# Salmoides Erie - Awesome Results!



## BrianC (May 3, 2004)

There was some jaw-dropping going on at Lake Erie on Saturday the 30th when Bryan Coates and Dick Parker of Amherst, Ohio, weighed in the heaviest bag in Salmoides Team Tournament history with 6 smallmouths weighing an unbelievable 30.28 pounds.

What is even more amazing is that not long before they brought their fish to the scales another team weighed in 6 going 30.00. Talk about feeling like you've got one wrapped up...

Bryan and Dick are personal friends of mine and are not only great anglers but great guys as well - big congrats to them for yet another huge day on Erie.

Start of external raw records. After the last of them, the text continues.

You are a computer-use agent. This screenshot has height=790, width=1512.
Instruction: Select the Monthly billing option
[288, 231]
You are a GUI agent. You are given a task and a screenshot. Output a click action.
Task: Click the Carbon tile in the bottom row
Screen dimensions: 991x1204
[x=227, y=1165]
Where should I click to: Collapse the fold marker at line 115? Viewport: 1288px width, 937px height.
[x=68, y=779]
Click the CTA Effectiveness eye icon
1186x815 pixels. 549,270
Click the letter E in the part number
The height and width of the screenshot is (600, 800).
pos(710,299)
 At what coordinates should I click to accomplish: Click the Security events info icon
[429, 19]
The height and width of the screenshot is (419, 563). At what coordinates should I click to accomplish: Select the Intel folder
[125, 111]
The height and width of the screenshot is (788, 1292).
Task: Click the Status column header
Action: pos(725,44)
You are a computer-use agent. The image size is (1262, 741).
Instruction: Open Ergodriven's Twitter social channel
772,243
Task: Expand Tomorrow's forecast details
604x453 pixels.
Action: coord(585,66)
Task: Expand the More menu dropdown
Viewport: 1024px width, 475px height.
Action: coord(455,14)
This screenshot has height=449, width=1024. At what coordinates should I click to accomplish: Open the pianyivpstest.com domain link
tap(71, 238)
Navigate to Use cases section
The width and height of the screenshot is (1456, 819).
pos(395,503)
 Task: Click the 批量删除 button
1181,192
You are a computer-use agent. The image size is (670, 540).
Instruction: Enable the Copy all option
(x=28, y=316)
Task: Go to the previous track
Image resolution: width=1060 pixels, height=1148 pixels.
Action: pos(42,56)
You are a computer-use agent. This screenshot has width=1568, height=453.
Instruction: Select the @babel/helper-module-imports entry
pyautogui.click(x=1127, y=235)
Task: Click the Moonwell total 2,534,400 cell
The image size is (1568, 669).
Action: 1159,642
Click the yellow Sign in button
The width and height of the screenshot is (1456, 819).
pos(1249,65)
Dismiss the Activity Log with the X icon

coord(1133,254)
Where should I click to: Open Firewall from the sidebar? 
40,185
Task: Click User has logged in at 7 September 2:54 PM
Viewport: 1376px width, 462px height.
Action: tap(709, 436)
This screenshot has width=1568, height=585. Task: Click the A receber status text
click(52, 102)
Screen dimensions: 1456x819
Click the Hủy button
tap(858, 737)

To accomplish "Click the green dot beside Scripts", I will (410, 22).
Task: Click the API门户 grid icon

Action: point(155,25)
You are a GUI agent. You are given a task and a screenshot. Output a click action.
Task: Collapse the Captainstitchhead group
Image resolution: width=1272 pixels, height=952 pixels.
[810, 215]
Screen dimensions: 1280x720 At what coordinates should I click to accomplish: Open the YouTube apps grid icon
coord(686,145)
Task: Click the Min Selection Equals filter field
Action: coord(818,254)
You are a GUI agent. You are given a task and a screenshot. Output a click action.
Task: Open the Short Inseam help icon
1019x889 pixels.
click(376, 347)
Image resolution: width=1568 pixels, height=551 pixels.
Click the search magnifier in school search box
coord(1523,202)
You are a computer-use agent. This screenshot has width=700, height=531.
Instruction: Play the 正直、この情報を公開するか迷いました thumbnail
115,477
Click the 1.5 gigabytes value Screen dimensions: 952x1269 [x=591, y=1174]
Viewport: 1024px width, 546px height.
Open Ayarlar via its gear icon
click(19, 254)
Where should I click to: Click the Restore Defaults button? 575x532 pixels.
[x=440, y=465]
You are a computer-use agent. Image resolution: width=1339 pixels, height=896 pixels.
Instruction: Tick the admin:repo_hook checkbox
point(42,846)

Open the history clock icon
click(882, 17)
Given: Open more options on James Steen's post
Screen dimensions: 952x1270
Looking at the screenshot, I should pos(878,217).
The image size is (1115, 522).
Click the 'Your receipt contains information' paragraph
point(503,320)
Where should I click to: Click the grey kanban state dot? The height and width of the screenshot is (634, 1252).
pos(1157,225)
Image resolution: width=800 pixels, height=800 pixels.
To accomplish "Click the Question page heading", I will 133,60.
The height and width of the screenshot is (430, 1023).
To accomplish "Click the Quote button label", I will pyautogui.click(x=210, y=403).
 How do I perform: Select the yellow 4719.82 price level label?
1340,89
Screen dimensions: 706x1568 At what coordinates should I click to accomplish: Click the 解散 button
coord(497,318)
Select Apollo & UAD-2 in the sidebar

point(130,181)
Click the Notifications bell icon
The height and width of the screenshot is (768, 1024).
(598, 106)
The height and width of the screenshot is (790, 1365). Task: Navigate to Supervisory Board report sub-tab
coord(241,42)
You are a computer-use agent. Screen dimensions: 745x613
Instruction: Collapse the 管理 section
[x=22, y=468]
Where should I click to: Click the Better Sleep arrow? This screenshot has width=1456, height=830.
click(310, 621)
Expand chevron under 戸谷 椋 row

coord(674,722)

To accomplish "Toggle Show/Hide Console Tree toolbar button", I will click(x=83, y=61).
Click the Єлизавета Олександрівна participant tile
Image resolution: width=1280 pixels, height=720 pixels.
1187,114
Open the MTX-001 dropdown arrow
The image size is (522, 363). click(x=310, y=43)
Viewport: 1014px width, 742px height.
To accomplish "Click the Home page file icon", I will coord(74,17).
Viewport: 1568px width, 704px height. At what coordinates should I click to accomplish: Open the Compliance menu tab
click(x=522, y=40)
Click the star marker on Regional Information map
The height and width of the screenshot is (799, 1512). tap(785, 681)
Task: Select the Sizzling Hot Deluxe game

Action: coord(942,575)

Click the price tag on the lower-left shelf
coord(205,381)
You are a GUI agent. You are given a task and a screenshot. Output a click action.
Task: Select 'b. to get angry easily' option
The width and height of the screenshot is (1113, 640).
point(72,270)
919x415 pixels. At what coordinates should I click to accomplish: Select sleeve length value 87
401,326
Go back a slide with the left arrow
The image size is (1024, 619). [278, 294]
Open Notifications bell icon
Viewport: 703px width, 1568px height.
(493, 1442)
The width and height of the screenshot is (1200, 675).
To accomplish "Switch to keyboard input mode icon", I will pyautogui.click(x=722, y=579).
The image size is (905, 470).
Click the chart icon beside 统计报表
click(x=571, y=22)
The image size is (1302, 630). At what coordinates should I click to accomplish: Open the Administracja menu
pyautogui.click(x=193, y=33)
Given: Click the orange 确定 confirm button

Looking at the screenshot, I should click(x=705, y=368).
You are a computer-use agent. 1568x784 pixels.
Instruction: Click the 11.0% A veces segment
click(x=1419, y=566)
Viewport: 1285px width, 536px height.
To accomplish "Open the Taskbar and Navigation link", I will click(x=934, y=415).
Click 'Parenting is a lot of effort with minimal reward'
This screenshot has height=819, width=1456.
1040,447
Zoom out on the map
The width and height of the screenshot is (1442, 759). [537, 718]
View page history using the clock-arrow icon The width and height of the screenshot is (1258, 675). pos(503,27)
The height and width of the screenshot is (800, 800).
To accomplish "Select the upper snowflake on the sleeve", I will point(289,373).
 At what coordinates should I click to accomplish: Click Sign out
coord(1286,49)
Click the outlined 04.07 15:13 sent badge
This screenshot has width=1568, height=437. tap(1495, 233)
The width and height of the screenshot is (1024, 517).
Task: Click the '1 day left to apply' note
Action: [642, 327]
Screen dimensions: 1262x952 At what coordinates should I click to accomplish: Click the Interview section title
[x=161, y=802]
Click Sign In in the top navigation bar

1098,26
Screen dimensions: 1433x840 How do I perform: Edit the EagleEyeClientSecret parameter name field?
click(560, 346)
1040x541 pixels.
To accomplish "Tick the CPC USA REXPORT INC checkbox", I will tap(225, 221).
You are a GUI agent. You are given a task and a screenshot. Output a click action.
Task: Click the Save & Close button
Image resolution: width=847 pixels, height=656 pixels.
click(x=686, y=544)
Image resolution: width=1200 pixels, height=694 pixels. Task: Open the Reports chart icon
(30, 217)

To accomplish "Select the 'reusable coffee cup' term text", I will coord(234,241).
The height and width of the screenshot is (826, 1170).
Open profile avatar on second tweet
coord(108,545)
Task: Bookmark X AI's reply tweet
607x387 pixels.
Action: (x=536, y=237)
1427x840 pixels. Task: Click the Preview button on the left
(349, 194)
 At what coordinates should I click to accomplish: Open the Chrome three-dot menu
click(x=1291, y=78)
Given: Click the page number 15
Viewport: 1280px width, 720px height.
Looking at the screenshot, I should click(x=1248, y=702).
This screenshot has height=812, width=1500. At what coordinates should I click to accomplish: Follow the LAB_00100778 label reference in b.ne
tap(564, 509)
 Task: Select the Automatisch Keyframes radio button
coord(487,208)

See the full results for this event as well as all the other Salmoides tourneys at www.ohiobassangler.com - photos from this weekend will be up later in the week.


----------



## Phil Carver (Apr 5, 2004)

All I can say is WOW ! I cant begin to think how they did it with the wind we had Saturday . That tourny will stick in their minds forever ! Good job guys .


----------



## ARGEE (Apr 5, 2004)

This Is Why Theres No Need To Go Anywhere Else For Smallies.......


----------



## ShakeDown (Apr 5, 2004)

I would agree with you Argee, provided you could get into em like that in the winter 

Wow...thats a fat sack of bass. Congrats to them!


----------



## atrkyhntr (May 31, 2004)

> This Is Why Theres No Need To Go Anywhere Else For Smallies.......


There might not be the numbers like before but with results like that who cares Lake Erie smallies rock!!!


----------



## TritonBill (Apr 9, 2004)

Those are some great weights!


----------